*Source extract*:
‘Tootsie’ is social commentary at its finest

Comedy - 2015Tootsie could easily be passed off as another 1980s forgettable comedy, one with a strong central performance from Dustin Hoffman but nothing terribly memorable. However, after closer inspection, the comedy from director Sydney Pollack is a well-intentioned critique of sexism in society, in particular the entertainment business where women and men are treated differently. This is a simple comedy, with a somewhat formulaic plot, that touches upon important issues worthy of discussion.

Hoffman plays Michael Dorsey, a wannabe method actor who has difficulty keeping any role for too long. He demands too much from his directors, and his options for furthering his career are miniscule. He has a cadre of friends, including Bill Murray’s Jeff, who discuss the art of acting with him, but success is always unattainable.

Trying to shake things up, Michael decides to dress as a woman and change his name to Dorothy Michaels. He auditions for a role on a soap opera and is surprised when he lands the role. Now he has a cinematic double-edge sword: He has that dream role he’s always wanted, but he needs to mask himself behind a wig, lipstick and dress. Stepping up to the challenge, Michael decides to make Dorothy a role model on the show, speaking up for herself and breaking from the script. She quickly becomes a fan favorite.

On the soap opera, Michael/Dorothy becomes friends with Julie (Jessica Lange, who won an Oscar for this role), a fellow actor who seems to have everything one could ask for — at least on the surface. However, deep down, she’s an actor wanting more from her professional and personal life. Dorothy and Julie become close friends, yet the inevitable disclosure needs to occur at some time.

*Dataset entries*:
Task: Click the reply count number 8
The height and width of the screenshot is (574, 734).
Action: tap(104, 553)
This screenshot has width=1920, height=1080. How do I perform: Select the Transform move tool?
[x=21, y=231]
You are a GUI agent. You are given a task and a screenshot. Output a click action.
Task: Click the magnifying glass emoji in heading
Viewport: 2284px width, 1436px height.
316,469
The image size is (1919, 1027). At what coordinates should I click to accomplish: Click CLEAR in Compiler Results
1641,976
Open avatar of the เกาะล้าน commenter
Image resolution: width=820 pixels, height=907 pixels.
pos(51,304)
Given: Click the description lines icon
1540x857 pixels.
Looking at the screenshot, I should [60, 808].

*Your objective*: According to the review of Tootsie, why is Michael's new situation described as a double-edged sword? The items were taken from a different source than the review.

*Final result*: Landing the soap opera role gives him the dream role he has always wanted. However, he has to mask himself behind a wig, lipstick and dress to keep it.